Harry riss die Zeitung auf und blätterte auf Seite dreizehn. Über dem Artikel war ein Bild, das ein weiteres vertrautes Gesicht zeigte: eine Frau mit juwelenbesetzter Brille und kunstvoll gelocktem blondem Haar, die ihre Zähne bleckte, was offenbar ein gewinnendes Lächeln darstellen sollte, und mit den Fingern zu ihm hochschnippte. Harry gab sich alle Mühe, dieses Ekel erregende Bild nicht zu beachten, und las weiter.

In natura ist Rita Kimmkorn viel herzlicher und sanfter, als die berüchtigten bösen Porträts aus ihrer Feder vielleicht vermuten lassen. Sie begrüßt mich im Flur ihrer gemütlichen Wohnung und führt mich direkt in die Küche zu einer Tasse Tee, einem Stück Früchtekuchen und selbstverständlich zu einem dampfenden Bottich mit neuestem Klatsch.

»Nun, Dumbledore ist natürlich ein Traum für jeden Biographen«, sagt Kimmkorn. »Ein so langes, prall gefülltes Leben.
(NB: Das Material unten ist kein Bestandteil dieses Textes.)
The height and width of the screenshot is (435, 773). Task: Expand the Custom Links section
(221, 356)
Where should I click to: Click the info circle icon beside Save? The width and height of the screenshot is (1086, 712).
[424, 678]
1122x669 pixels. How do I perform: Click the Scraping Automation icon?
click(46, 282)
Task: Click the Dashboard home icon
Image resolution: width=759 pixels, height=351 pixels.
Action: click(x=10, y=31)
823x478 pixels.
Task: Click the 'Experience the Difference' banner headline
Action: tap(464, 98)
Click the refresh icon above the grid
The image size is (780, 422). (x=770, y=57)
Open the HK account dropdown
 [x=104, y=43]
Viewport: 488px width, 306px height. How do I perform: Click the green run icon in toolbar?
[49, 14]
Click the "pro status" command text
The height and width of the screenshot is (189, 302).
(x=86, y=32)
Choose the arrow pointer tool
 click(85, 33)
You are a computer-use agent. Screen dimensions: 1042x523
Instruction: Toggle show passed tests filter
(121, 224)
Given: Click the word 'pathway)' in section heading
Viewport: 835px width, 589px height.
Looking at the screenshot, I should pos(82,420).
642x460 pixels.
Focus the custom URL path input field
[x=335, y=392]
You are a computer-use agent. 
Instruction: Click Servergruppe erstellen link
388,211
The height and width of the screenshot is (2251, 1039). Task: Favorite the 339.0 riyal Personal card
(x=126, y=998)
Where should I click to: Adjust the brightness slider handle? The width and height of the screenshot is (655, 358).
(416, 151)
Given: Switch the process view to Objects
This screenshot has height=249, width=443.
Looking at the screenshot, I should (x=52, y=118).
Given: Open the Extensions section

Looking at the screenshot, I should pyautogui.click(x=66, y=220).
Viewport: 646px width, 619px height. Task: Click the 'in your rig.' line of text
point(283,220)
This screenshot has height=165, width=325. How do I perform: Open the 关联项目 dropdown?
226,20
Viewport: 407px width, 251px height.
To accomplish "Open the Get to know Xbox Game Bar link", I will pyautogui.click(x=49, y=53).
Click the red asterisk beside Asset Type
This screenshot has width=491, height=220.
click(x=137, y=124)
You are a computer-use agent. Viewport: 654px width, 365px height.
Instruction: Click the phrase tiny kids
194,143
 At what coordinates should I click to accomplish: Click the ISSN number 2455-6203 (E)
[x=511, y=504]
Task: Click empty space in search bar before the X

Ich bin sicher, mein Buch wird das erste von sehr, sehr vielen sein.«

Kimmkorn hat zweifellos schnell geschaltet. Ihr neunhundertseitiges Buch war bereits vier Wochen nach Dumbledores mysteriösem Tod im Juni abgeschlossen. Ich frage sie, wie sie diesen superschnellen Kraftakt geschafft hat.

»Oh, wenn man so lange Journalistin ist wie ich, geht es einem in Fleisch und Blut über, unter Termindruck zu arbeiten. Ich wusste, dass die magische Welt darauf brannte, die ganze Geschichte zu erfahren, und ich wollte die Erste sein, die dieses Bedürfnis befriedigt.«

Ich erwähne die jüngsten, überall publizierten Bemerkungen von Elphias Doge, dem Sonderberater des Zaubergamots und langjährigen Freund von Albus Dumbledore, wonach »Kimmkorns Buch weniger Fakten enthält als eine Schokofroschkarte«.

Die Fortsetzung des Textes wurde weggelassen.